A sermon on Malachi 2.13-16


by Tim Gallant

Congregation of Christ,

Once again, a passage in Malachi confronts us which speaks, not only to our modern culture, but to rampant sin in today's churches. I'm not going to stand here and give you statistics. You know as well as I do that divorce is widespread in North America. Single parent families are all too common, and if you check around in Grande Prairie, I think you will find that this city is unusually bad in this regard.

I wish we could say that the Church is immune from all this. Some churches have fared better than others. We are thankful for God's grace in our congregation, but we know that we are not immune from foolishness. We know that we too must employ the means of grace. And those means include the warnings and promises of Scripture.

Consequently, this passage in Malachi is not irrelevant to us this morning. It is God's gift, to renew our attention to our calling to live in fidelity, in faithfulness, to the covenant of marriage.

In Malachi 2:13-16, the Lord defends the marriage covenant. I wish to take note of three things regarding this covenant. First, the covenant's witness, in verses 13-14. Second, the covenant's purpose, in the first part of verse 15. And third, the covenant's commitment, in the remainder of our text.

1. The Lord defends the marriage covenant. That's right. Marriage is a covenant. That's why, when God says in Ezekiel 16 that He had married Israel, He says, "Yes, I swore an oath to you and entered into a covenant with you and you became Mine" (Ezek. 16:8). That's the nature of marriage in Scripture. Contrary to some people's notions, marriage in the Bible does involve more than going into a tent together. It involves a commitment, a covenant.

Marriage is a covenant. And that is why it has a covenant witness. Notice in verse 14 these words: "the LORD has been witness between you and the wife of your youth." That word witness is a term which always appears in a covenantal context. The covenant witness is a person who watches over the proceedings when a covenant is made.

We have witnesses at weddings today. They sign their names on a document to prove that others have borne legal witness to the fact that this wedding has taken place, that this man and this woman have been bound in holy matrimony.

[CHALLENGE] Decide whether each statement agrees with the sermon on Malachi, answering yes or no and quoting the words that settle it. 1. The preacher plans to present statistics on divorce. 2. The second of the three points concerns the covenant's purpose. 3. Witnesses at weddings today sign their names on a document. The listing that comes next has no connection to the sermon on Malachi.

[DATASET SECTION]
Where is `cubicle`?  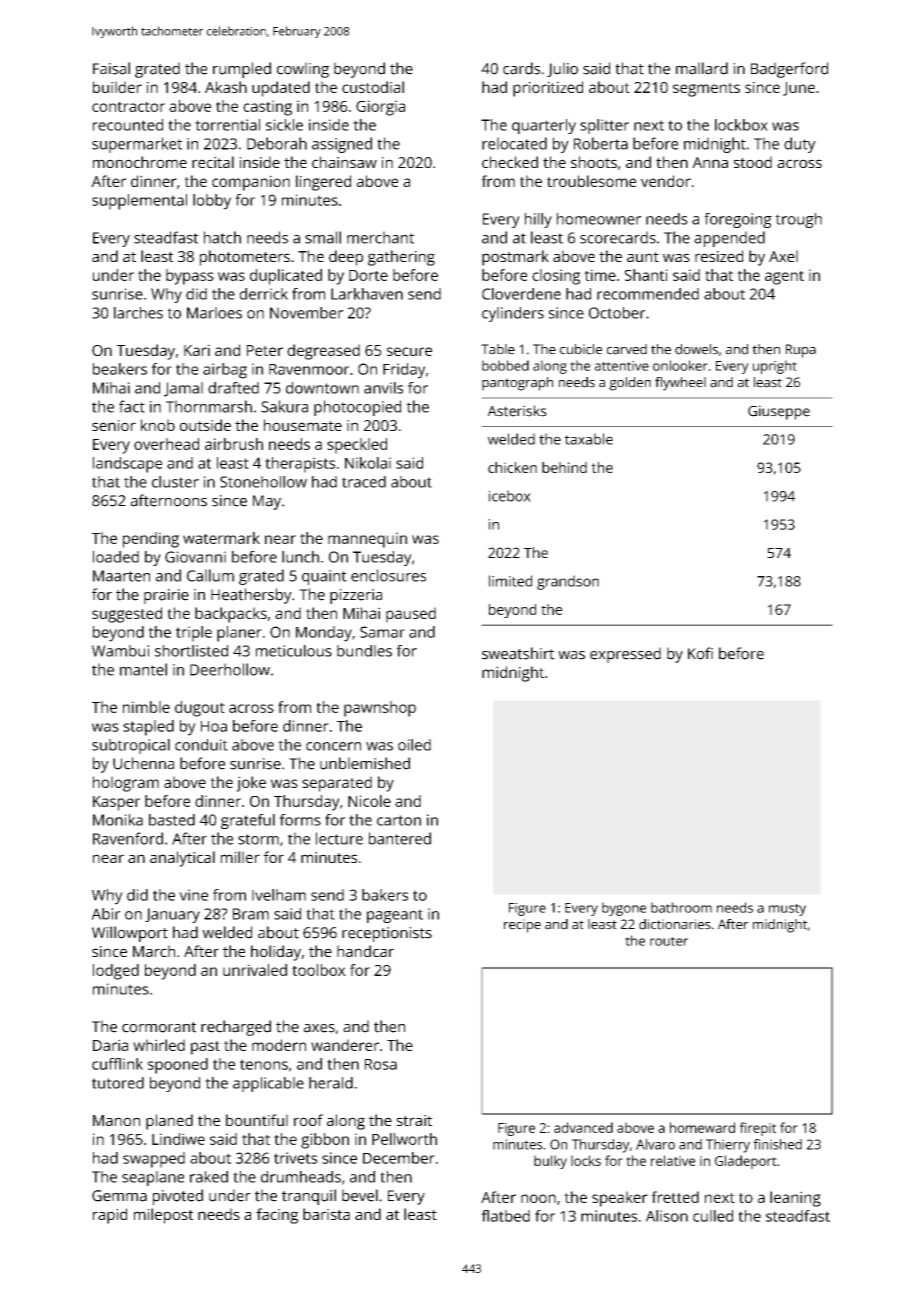
cubicle is located at coordinates (581, 349).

[TASK RESPONSE]
1. No: "I'm not going to stand here and give you statistics."
2. Yes: "Second, the covenant's purpose, in the first part of verse 15."
3. Yes: "They sign their names on a document"